The hardware based demo experiment, we were very excited as it was demonstrated by a senior who knew the dsp processor quite well.basic Instructions required for Arithmetic, Logical and Shift Operations were demonstrated. The changes in the values of the registers before and after execution of each operation were observed. Code Composer Studio was used to compose the code.
Tuesday, April 26, 2016
Friday, April 22, 2016
DSPP APPLICATION
A group experiment to find on technical paper and one patent in signal processing on a 1D signal . The application that we selected was 'Noise Reduction Using Adaptive Filters'. The group members are Kapil Rawal, Prerana Sarode,Chinmay Upadhyae,vaishnav dandge and Harshit Shukla.
Summary
A new adptive algorithm named affine projection is used rather than traditional methods for noise cancelation like LMS and NLMS ,the output is compared on the basis of signal-to-noise ratio.The result showed that affine projection algorithm gave high signal to noise ratio then LMS and NLMS.
window function
Writting the code on C was not that tough but implementing the same in scilab was not a cake walk.But finally it was implemented .In this experiment,we used Hanning window for LPF and HPF filter Design ,by taking Pass band Attenuation (Ap), Stop band Attenuation (As), Pass band Frequency (Fp) in Hz, Stop band Frequency (Fs) in Hz, Sampling Frequency in Hz as an input. we plotted magnitude spectrum and phase spectrum and verified the value of Ap and As in pass band and stop band from the magnitude spectrum.
winspec
FIR Filter Design Using Frequency Sampling
The coding for this was done in SCILAB.The digital filter is designed using frequency sampling method. For LPF and HPF filter Design we have taken Pass band Attenuation (Ap), Stop band Attenuation (As), Pass band Frequency (Fp) in Hz, Stop band Frequency (Fs) in Hz, Sampling Frequency in Hz as an input.

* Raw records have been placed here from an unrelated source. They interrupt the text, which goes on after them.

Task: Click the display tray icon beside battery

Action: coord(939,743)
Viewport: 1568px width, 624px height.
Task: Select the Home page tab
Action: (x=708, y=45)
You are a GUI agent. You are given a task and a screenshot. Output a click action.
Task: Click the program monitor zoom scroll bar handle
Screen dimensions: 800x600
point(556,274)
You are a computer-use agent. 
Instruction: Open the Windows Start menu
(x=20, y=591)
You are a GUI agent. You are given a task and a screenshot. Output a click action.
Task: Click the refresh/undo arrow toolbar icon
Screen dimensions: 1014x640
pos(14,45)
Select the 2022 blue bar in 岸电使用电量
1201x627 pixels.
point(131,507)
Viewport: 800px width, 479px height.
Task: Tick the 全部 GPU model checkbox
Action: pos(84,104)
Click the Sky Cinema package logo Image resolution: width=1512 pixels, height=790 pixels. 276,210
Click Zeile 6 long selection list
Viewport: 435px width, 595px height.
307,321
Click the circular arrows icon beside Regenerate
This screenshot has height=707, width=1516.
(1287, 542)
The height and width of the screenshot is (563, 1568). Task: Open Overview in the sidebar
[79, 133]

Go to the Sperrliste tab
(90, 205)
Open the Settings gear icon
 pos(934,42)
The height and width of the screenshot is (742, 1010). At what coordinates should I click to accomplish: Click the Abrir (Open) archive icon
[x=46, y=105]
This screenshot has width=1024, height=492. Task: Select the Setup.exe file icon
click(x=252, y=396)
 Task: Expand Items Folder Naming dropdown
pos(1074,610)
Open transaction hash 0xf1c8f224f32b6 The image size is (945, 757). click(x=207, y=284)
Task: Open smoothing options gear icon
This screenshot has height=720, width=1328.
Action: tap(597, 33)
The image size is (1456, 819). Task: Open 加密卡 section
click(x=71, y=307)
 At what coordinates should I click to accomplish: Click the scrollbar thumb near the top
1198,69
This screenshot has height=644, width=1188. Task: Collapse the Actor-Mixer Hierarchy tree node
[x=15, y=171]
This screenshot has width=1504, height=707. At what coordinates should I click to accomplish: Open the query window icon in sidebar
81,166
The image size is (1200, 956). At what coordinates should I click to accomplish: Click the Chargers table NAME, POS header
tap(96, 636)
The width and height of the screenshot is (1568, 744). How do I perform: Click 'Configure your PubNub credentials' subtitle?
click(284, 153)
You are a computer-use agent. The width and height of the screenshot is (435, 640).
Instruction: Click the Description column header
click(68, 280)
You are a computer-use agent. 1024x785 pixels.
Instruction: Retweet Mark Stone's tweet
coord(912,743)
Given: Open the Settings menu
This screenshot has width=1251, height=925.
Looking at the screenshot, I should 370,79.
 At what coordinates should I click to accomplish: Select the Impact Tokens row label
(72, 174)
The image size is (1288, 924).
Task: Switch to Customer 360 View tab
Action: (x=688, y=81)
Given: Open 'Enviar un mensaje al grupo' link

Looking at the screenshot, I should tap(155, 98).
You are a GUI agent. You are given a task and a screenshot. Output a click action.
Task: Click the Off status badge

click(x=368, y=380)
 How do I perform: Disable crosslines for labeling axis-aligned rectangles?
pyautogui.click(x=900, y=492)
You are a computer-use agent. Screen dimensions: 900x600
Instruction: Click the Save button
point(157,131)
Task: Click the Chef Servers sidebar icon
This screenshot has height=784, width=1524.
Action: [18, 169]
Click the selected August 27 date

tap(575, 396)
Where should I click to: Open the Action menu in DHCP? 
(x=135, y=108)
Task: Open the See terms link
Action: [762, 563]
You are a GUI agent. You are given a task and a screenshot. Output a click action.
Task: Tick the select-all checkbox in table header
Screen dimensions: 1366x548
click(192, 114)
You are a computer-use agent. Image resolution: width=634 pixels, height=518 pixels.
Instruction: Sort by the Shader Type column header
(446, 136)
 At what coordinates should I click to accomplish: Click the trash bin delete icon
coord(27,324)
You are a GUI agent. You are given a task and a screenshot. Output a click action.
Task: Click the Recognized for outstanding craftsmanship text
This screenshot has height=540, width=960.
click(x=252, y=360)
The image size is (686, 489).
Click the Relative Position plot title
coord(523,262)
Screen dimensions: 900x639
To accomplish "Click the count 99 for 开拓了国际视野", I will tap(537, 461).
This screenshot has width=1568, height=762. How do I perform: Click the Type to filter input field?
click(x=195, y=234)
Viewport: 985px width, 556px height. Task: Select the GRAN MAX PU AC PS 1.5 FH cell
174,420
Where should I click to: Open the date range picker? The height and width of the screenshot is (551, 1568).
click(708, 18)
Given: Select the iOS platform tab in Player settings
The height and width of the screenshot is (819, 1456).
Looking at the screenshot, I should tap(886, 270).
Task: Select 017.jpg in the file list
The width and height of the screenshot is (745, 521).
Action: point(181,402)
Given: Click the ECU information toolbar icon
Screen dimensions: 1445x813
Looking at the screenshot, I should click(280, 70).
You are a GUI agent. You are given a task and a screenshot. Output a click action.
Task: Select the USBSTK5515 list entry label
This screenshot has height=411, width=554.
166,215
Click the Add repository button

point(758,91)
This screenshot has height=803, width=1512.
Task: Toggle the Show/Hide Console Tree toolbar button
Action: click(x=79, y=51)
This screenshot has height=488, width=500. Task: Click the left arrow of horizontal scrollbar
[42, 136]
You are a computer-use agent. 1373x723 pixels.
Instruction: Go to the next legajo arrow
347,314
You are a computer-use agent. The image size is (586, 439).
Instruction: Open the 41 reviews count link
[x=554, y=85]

I have plotted Magnitude Spectrum and Phase Spectrum and verified the value of Ap and As in pass band and stop band from the spectrum. From magnitude response it is clear that number of lobes increases with increase in order.To obtain the Magnitude and Phase plots. h[n] values of the signal and the magnitude and phase plot was obtained using SCILAB.
fir-fsm
DESIGN OF CHEBYSHEV FILTER
This experiment was same as the last execpt in mathematical equations , The design was implemented for Analog Chebyshev filter using BLT method.Taking Pass band Attenuation (Ap), Stop band Attenuation (As), Pass band Frequency (Fp) in Hz, Stop band Frequency (Fs) in Hz, Sampling Frequency in Hz as an input. magnitude spectrum was plotted and verified the value of Ap and As in pass band and stop band from the spectrum.
chebyshev
DESIGN OF BUTTERWORTH FILTER
The new thing with this experiment was that we used scilab situations came were problem occured with synatx but final we found out solutions to it. We implemented Butterworth filter using attenuation and frequency in stop and pass band and sampling frequency.By using blt method we got the normalised filter for it and denormalised according to the filter .Thus filter was designed after taking its ZT. From the graph we concluded that there are no ripples found in either stop or pass band and with increase in order the slope becomes sharper.
BUTTERWORTH
BUTTERWORTH
FILTERING OF LONG DATA SEQUENCE
We were able to implement this quiet well as compared to last three experiments. In this Implementaion of Long Input Sequence using Overlap Add Method and overlap save method. length of input signal and input signal values as an input are taken from user.Taking length of impulse response and signal values of impulse response as an input from user. Here long input sequence is broken down into small sequences of equal length, then using zero padding and FFT corresponding X[K] is obtained. Then all these X[K] are added to get final output. Overlap add method is used to process real-time signal which have no defined end. overlap save method is used to evaluate discrete convolution between a very long signal X(n) and a finite impulse response h(n).
FFT
In this experiment FFT of 8 point signal was performed .Problem occured while implementing the logic but that was rectified later.Here the length of input signal and signal values were taken from user. X[K] using FFT and x(n) by IFFT was calculated. In FFT calculations takes place in parallel manner. Also there are less number of complex additions and multiplication, hence the number of calculations is drastically reduced. Therefore FFT is much faster than DFT.
FFT-1
FFT-2
IFFT-1
IFFT-2
FFT-1
FFT-2
IFFT-1
IFFT-2
DFT
In this experiment DFT of 4 and 8 point signal was taken. We have developed basic functions for taking input and displaying .So for each new experiment we just have to implement logic as a new fuction only.The DFT was calculated and effect of zero padding on magnitude spectrum was observed. length of input signal and signal values from user. calculation of X[K] by DFT and x(n) by IDFT and magnitude spectrum of the signal was plotted.Change in 4 point signal by appending 4 zeros at end.As the number of points increases, the resolution of magnitude spectrum increases.
DFT
IDFT
DFT
IDFT
DISCRETE CONVOLUTION AND CORRELATION
In this experiment some prerequisite were neede of C .we used mathematical tools for linear convolution , circular convolution and linear convolution using circular convolution functions and then implemented it. The main thing was the implementation of logic that has to be applied for writing code, after developing the logic code was executed and the obtained results were verified with the results obtained from mathematical formulation.In linear convolution if both the signals are causal then the output result is also causal,circular convolution gives aliased output.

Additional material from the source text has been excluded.